**Exercise details:** Give the listing from the line with "You are a GUI" to the line with "The width and" as a JSON list of strings, one string per line, leaving out blank lines.

**Working data:**
═══

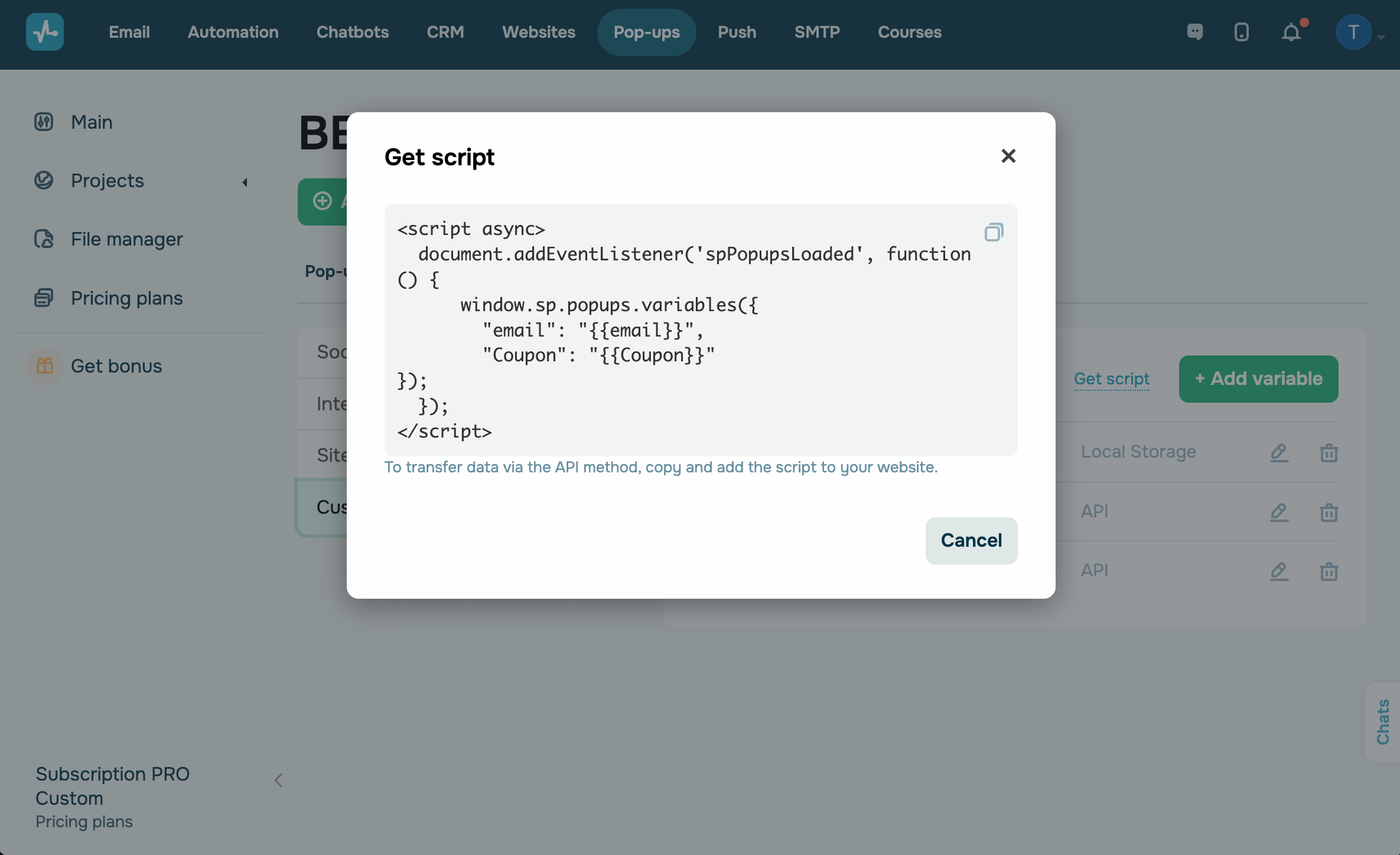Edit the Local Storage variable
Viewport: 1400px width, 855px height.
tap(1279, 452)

═══

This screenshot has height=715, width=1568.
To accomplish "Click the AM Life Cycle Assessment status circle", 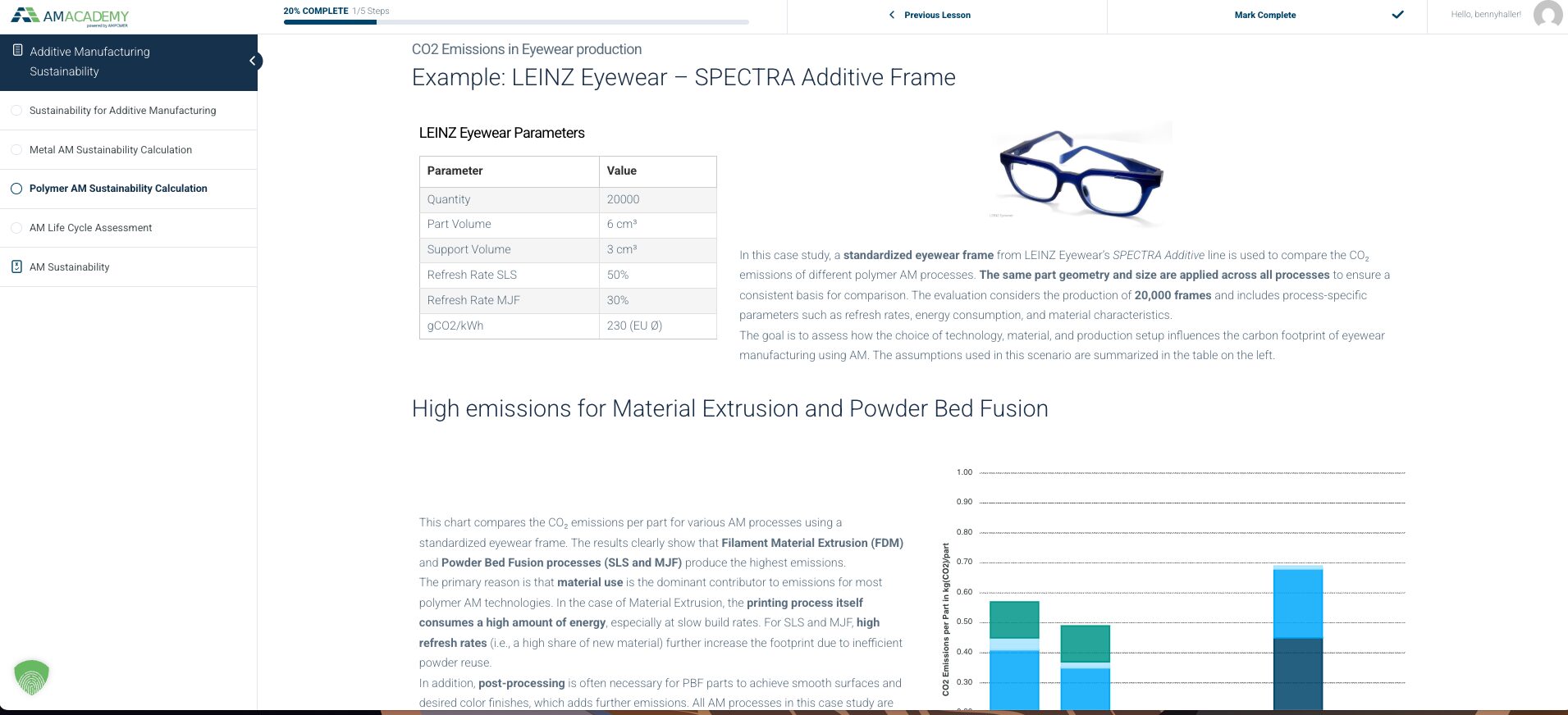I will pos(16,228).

═══

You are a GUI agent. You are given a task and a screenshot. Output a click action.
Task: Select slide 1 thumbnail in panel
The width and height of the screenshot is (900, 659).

═══

**Exercise result:**
[
  "You are a GUI agent. You are given a task and a screenshot. Output a click action.",
  "Task: Select slide 1 thumbnail in panel",
  "The width and height of the screenshot is (900, 659)."
]